Calculate the value of `angleOBC+angleBAC`, if O is the circum-centre of the triangle ABC inscribed in the circle.

To solve the problem of calculating the value of \( \angle OBC + \angle BAC \) where \( O \) is the circumcenter of triangle \( ABC \) inscribed in a circle, we can follow these steps: ### Step 1: Understand the Geometry We have a triangle \( ABC \) inscribed in a circle, with \( O \) being the circumcenter. The circumcenter is the point where the perpendicular bisectors of the sides of the triangle intersect, and it is equidistant from all three vertices of the triangle. **Hint:** Visualize the triangle and the circumcircle.
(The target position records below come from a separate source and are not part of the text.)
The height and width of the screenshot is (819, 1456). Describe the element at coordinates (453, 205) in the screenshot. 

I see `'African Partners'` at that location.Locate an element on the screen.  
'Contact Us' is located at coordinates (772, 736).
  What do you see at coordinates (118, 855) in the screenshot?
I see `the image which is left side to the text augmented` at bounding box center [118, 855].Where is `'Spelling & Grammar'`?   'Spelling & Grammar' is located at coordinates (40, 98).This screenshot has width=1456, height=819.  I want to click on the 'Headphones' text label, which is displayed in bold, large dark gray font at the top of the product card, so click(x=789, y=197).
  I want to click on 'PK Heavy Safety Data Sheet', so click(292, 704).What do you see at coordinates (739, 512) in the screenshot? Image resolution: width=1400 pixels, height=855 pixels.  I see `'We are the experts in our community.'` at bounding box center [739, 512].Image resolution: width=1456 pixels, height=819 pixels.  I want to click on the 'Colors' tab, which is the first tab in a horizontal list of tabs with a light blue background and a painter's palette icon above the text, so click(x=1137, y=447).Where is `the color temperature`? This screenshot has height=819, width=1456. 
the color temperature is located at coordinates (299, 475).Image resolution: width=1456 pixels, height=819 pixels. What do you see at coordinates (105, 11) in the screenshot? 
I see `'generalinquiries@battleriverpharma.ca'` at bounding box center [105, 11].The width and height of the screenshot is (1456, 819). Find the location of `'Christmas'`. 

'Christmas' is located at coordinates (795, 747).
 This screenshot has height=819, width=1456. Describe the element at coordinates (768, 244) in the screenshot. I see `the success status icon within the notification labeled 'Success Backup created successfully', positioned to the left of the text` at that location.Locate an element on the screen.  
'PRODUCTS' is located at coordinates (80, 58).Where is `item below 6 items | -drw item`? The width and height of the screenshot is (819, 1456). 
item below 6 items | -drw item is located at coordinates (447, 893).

Identify the circumcenter and the angles involved. ### Step 2: Identify the Angles We need to find \( \angle OBC \) and \( \angle BAC \). - \( \angle BAC \) is the angle at vertex \( A \). - \( \angle OBC \) is the angle formed at point \( O \) when connecting \( O \) to points \( B \) and \( C \). **Hint:** Label the angles clearly in your diagram for better understanding. ### Step 3: Use the Property of Angles in a Circumscribed Triangle There is a known theorem regarding the angles in a triangle inscribed in a circle. Specifically, it states that the angle at the circumcenter \( O \) (which is \( \angle OBC \)) and the angle at vertex \( A \) (which is \( \angle BAC \)) are related such that: \[ \angle OBC + \angle BAC = 90^\circ \] **Hint:** Recall the theorem about angles related to the circumcenter in a triangle. ### Step 4: Calculate the Sum From the theorem, we directly have: \[ \angle OBC + \angle BAC = 90^\circ \] Thus, the value of \( \angle OBC + \angle BAC \) is \( 90^\circ \). **Hint:** This is a direct application of the theorem, so no further calculations are needed. ### Conclusion The final answer is: \[ \angle OBC + \angle BAC = 90^\circ \] Therefore, the correct option is **B) 90 degrees**.